Die EU schwächt sich auch in Fragen des internationalen Handels oder bei einem internationalen Vorgehen gegen Steuerbetrug selbst, wenn es ihr nicht gelingt, mit einer Stimme aufzutreten. So verständlich manche Vorbehalte und nationalen Befindlichkeiten sein mögen: Die Möglichkeit des Vetos führt zur völligen Verzerrung der gemeinsamen Interessen und erschwert ein glaubwürdiges Auftreten. Seit 2010 bauen die EU-Mitgliedstaaten einen gemeinsamen Auswärtigen Dienst (EAD) mit mittlerweile 145 Delegationen in Drittstaaten auf. Die Diplomaten kommen aus allen Mitgliedstaaten. Die Aufgabe des EAD ist es, weltweit die Interessen der 27 Mitgliedstaaten zu vertreten. Doch ihre Aufgabe wird durch das Störfeuer einzelner Länder allzu oft behindert. Geht es um eine gemeinsame Linie gegenüber Russland, um eine einheitliche Haltung im syrischen Bürgerkrieg, bei der Befriedung Libyens, bei der Besteuerung großer Internetkonzerne: Einzelne EU-Mitglieder stehen dem Mehrwert eines gemeinsamen Vorgehens im Wege.

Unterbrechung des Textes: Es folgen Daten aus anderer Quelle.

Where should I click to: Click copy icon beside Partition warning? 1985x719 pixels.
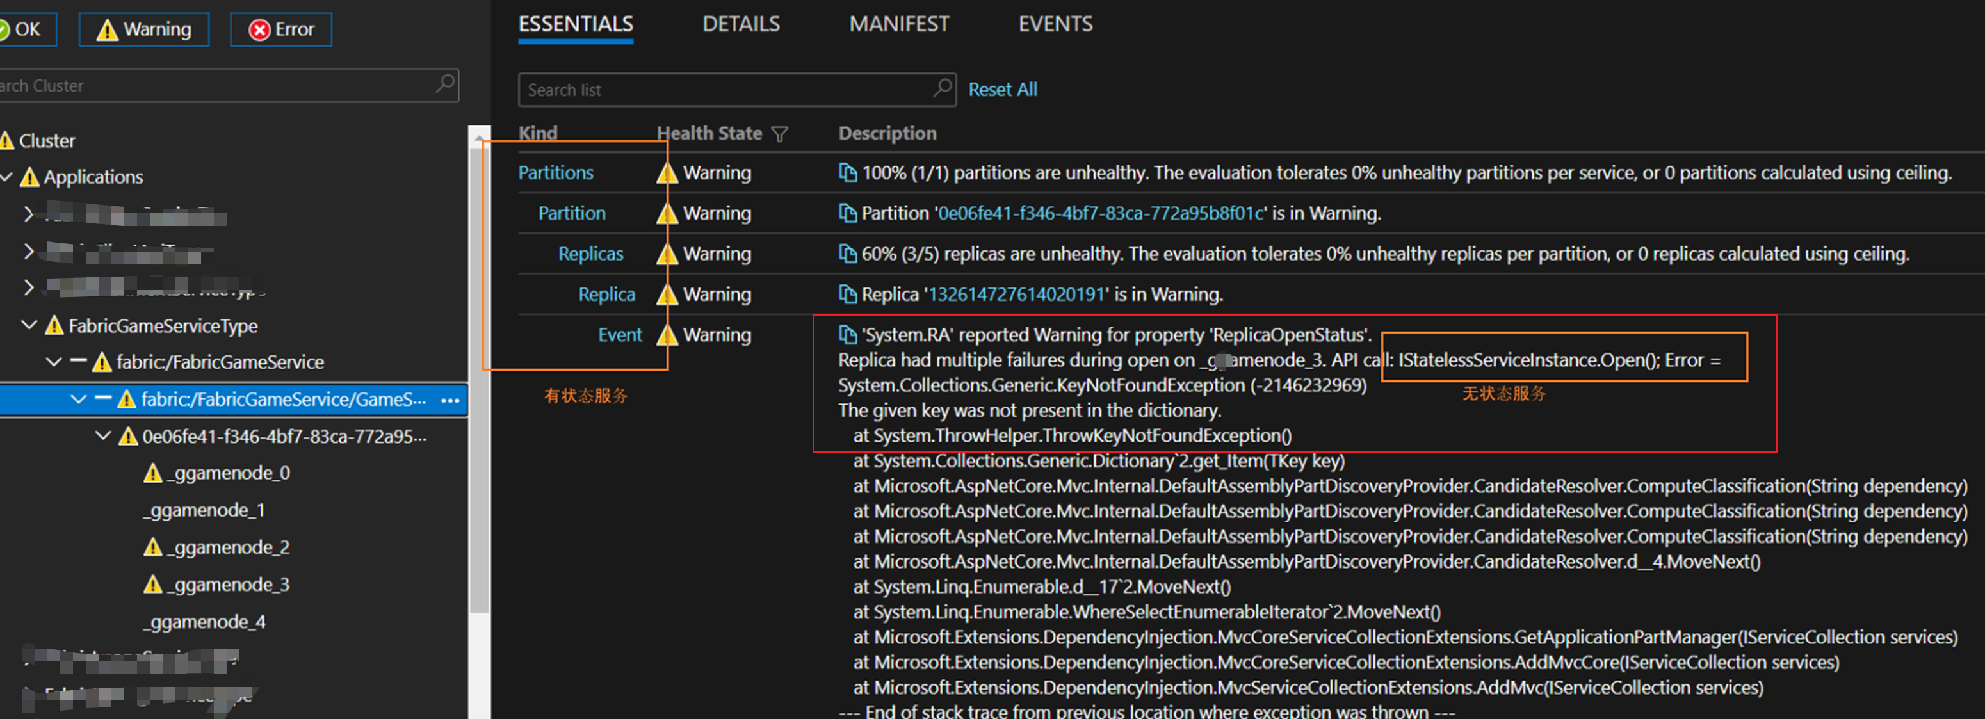pos(847,213)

„Warum handelt die EU nicht?“
Der dadurch entstandene Imageschaden wirkt nicht nur nach außen, sondern auch nach innen. „Warum handelt die EU nicht?“, fragen Bürger, Unternehmer und Interessenvertretungen, die mit Unrecht und Diskriminierung durch internationale Partner konfrontiert sind.

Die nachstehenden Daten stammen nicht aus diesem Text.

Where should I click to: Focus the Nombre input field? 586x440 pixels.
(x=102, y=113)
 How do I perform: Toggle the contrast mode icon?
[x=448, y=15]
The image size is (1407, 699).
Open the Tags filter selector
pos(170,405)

Die Schuldigen daran sind nicht allein bei den Mitgliedstaaten mit ihren Einzelinteressen zu suchen. Sie finden sich auch bei jenen, die der Europäischen Union aus ideologischen Gründen skeptisch gegenüberstehen. Denn sie verhindern, dass gemeinsame Interessen über nationale Interessen eingeordnet werden. Bevor nicht die Akzeptanz für generelle Mehrheitsentscheidungen steigt, werden jene die Oberhand behalten, die sich gegen eine Weiterentwicklung der EU stemmen. Dabei sind die wirklichen Zukunftsfragen wie der Klimaschutz oder eine Gestaltung der Globalisierung durch mehr Steuergerechtigkeit und mehr soziale Gerechtigkeit nur durch die geballte Kraft aller Mitgliedstaaten zu lösen. „Wer eine bessere und handlungsfähigere EU will, muss die Beschlussmechanismen ändern“, appelliert der Vizepräsident des Europaparlaments, ÖVP-Europaabgeordneter Othmar Karas, an die EURegierungen.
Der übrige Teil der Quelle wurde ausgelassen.